Natural-language-driven web interaction powered by the Model Context Protocol (MCP):
- Intent-Based Actions — Agents interact with web pages using natural language descriptions (e.g., "click the submit button") rather than brittle CSS selectors or XPath queries, making automations resilient to UI changes
- Dynamic Tool Discovery — Browser tools are discovered at runtime from the MCP server, so new capabilities become available without code changes
- Multi-Modal — Browser screenshots are returned directly to the agent for visual reasoning, enabling it to understand and react to page state
A pluggable artifact system for creating and editing documents:
- Code — Generate and execute Python, JavaScript, or TypeScript with live output
- Text — Create Markdown documents with real-time streaming preview
- Spreadsheet — Generate structured CSV data with meaningful headers
Documents are streamed to the UI as they're generated and persisted for later use.

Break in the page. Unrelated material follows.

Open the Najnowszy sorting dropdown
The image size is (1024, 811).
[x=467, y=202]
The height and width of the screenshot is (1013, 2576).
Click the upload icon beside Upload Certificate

Agents can send and receive emails with a unique identity per task:
- Send — Compose and send emails to external recipients
- List — Check the inbox for incoming messages
- Read — Read full email content and attachments
Each agent task is assigned a dedicated email address, enabling agents to communicate with stakeholders, send reports, and receive replies autonomously.

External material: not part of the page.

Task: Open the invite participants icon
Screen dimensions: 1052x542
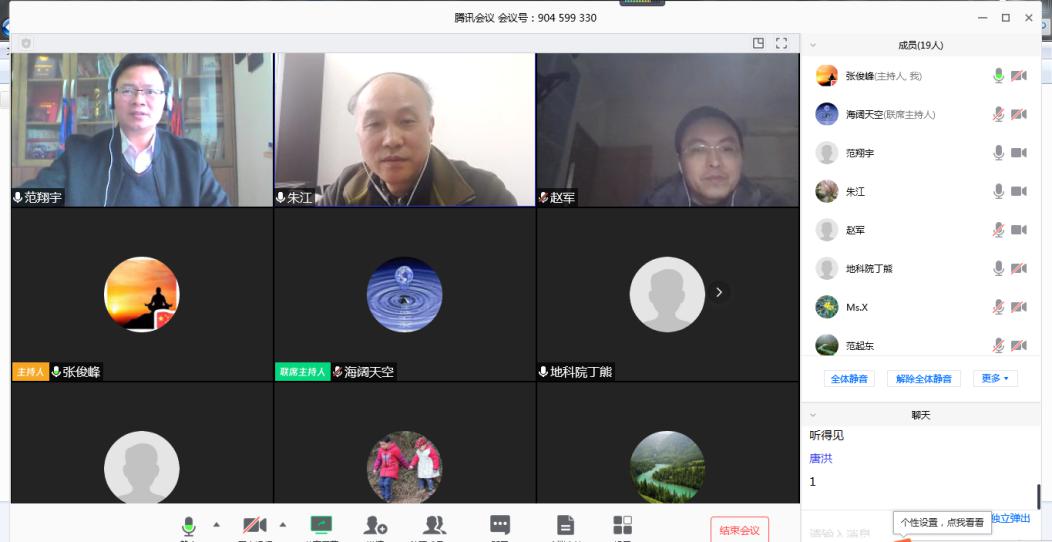Action: [375, 525]
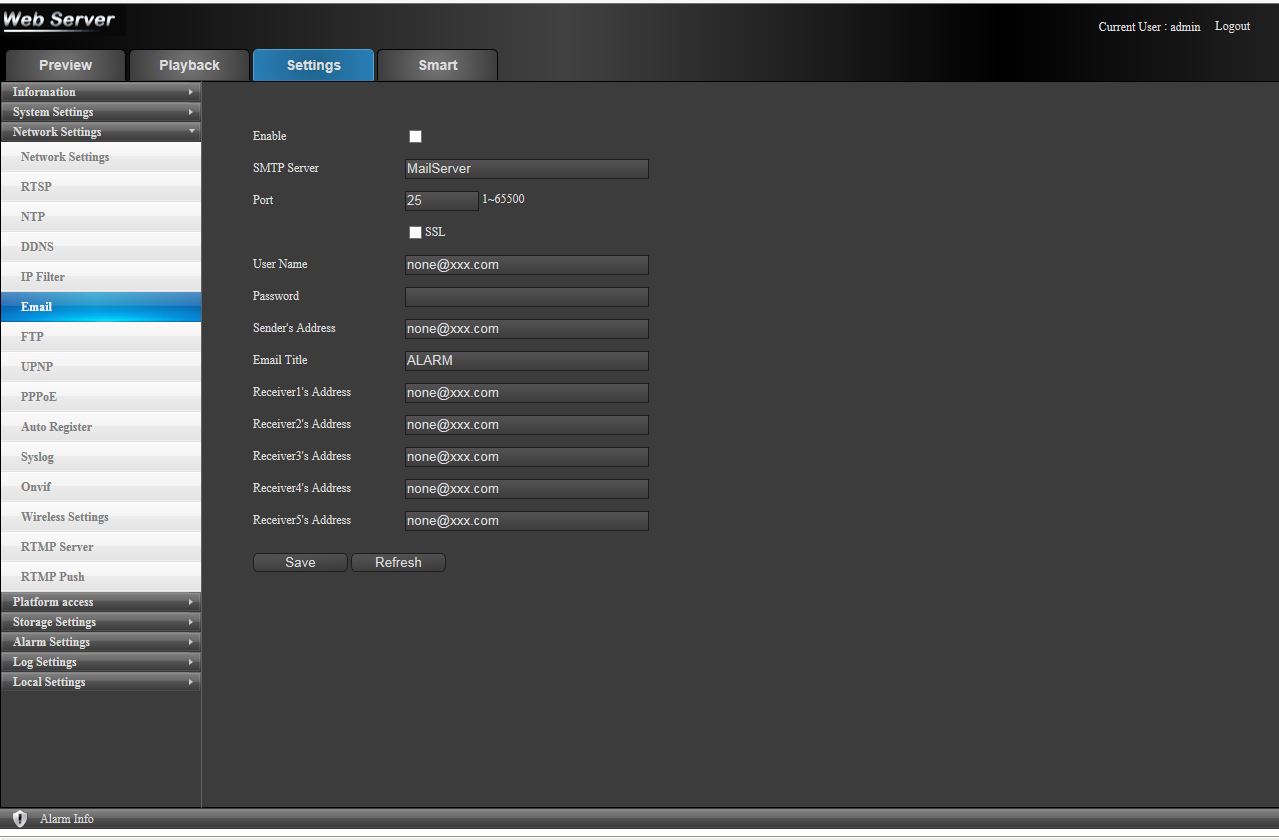
Task: Click the Web Server logo
Action: point(59,20)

Isolated Linux environments for safe code execution:
- Bash — Execute terminal commands with full shell access
- File System — Read, write, and manage files within the sandbox
- Network — Access external APIs and services
- Code Execution — Run Python, Node.js, and shell scripts
Sandboxes are created on-demand and isolated per task, ensuring agents can execute code safely without affecting other workloads.
How Agents Use Skills
Each built-in agent type comes with a curated set of skills pre-installed and ready to use. Different agent types are suited to different workflows — for example, a QA agent has browser and computer skills for testing web applications, while a general-purpose agent has computer and email skills for broad task automation.

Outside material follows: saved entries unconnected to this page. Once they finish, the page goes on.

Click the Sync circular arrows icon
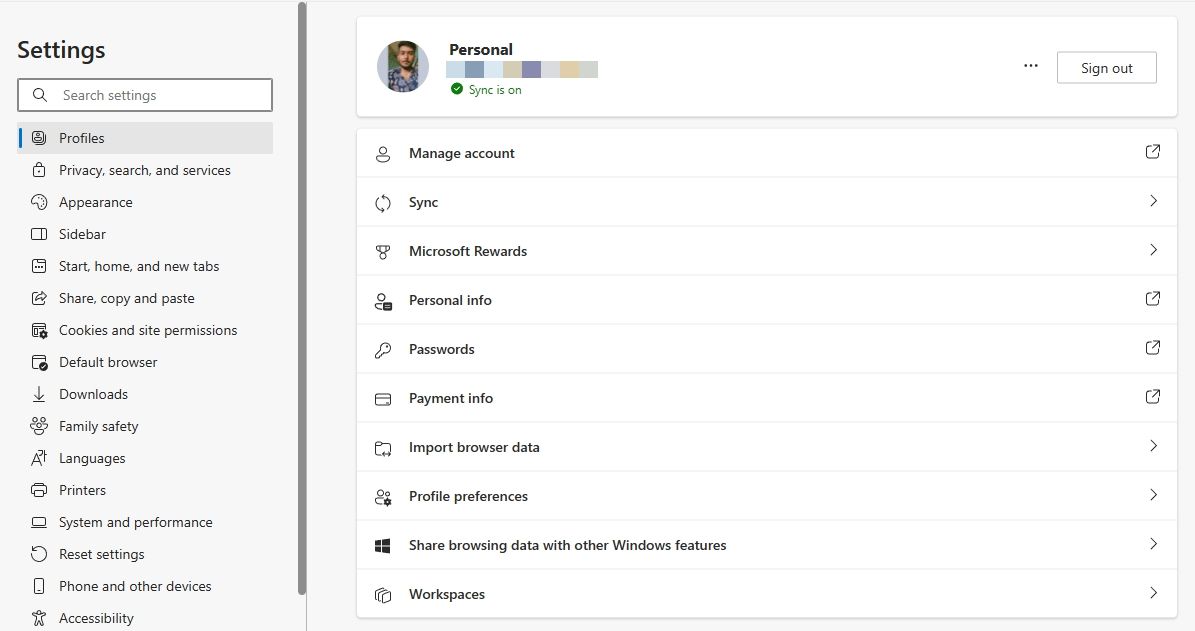 (383, 203)
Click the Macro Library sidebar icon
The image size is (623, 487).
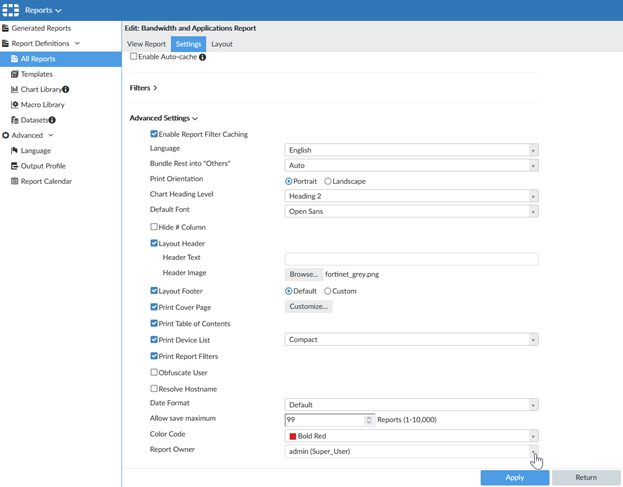tap(14, 104)
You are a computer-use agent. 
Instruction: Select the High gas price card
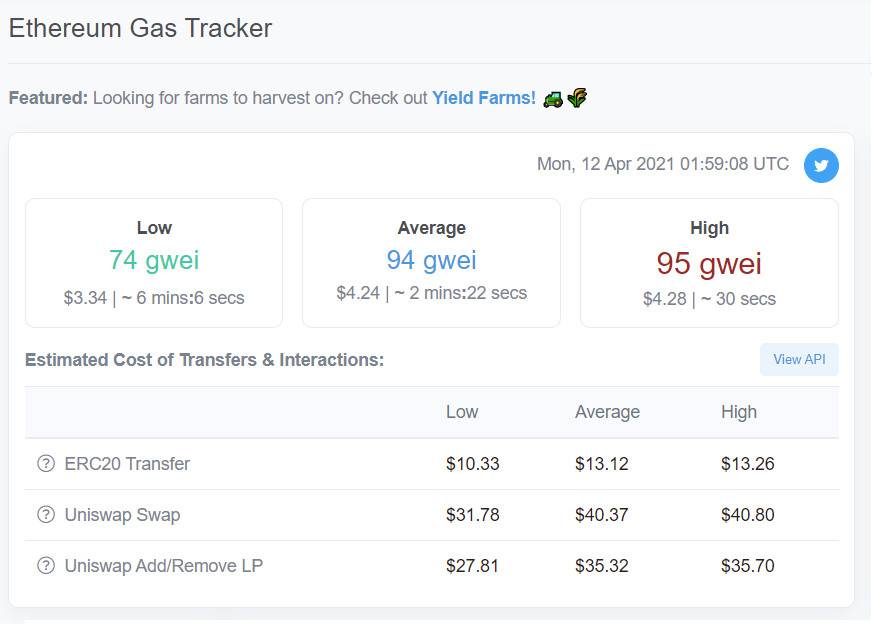coord(709,263)
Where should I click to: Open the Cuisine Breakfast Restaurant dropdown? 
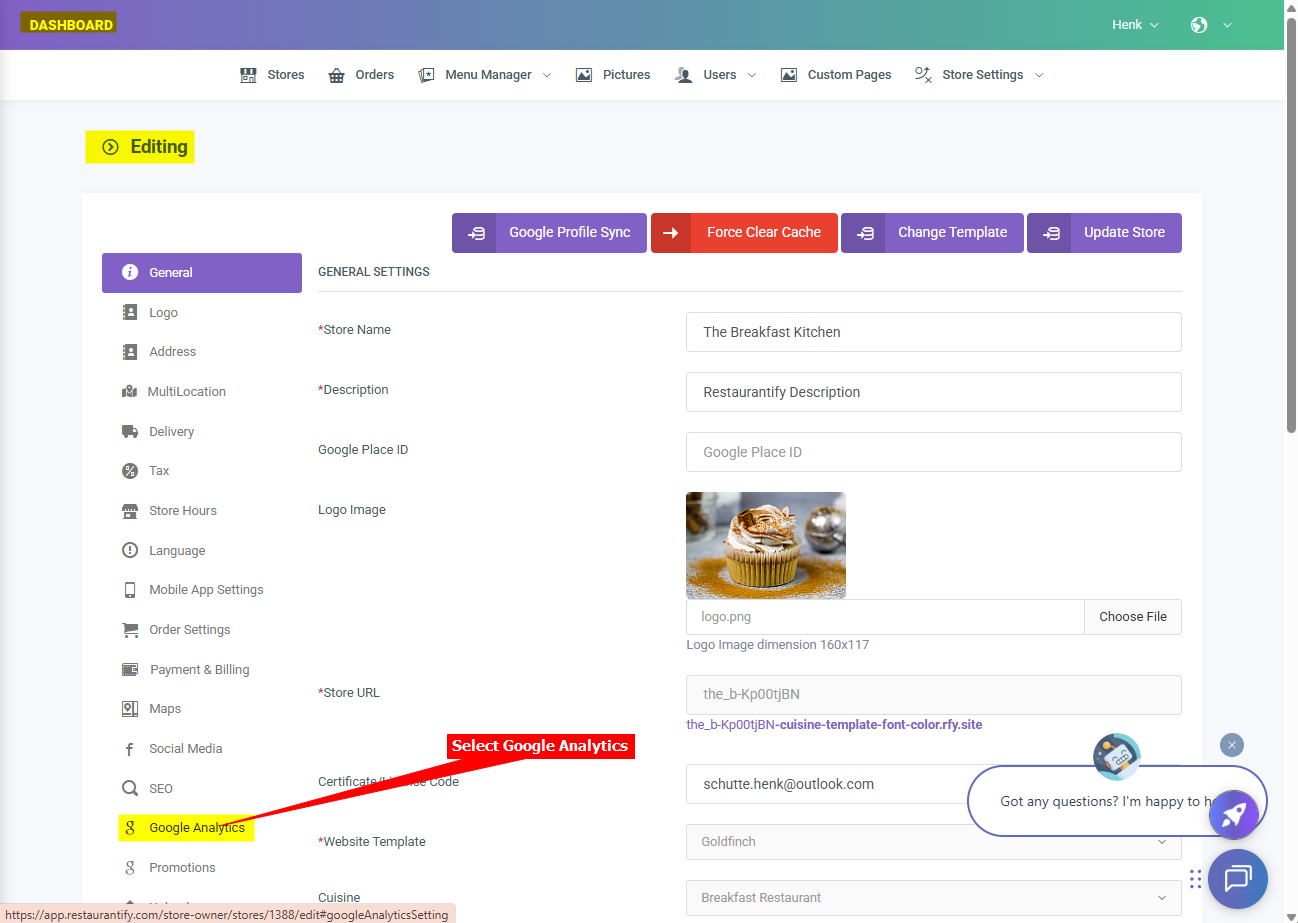coord(932,898)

At runtime, the platform assembles only the tools that match the agent's configured skills. This keeps each agent focused and efficient — agents only load the capabilities they need for their role.
Extensibility & Roadmap
Vita's architecture is designed for extensibility at multiple levels:
- MCP Protocol — The platform uses the Model Context Protocol standard for pluggable tool integration. Currently powering browser automation, the same pattern extends to any MCP-compliant server — databases, monitoring tools, APIs, and more.
- Custom Agents (planned) — Users will be able to create custom agent types and configure which skills are installed, tailoring agents to their specific workflows.
- 3rd Party Skills via OpenSkills (planned) — Integration with OpenSkills, a universal skills loader for AI agents, will let users install skills from GitHub repositories or other sources. Skills are simple markdown-based packages that can be installed per-project or globally — no server required.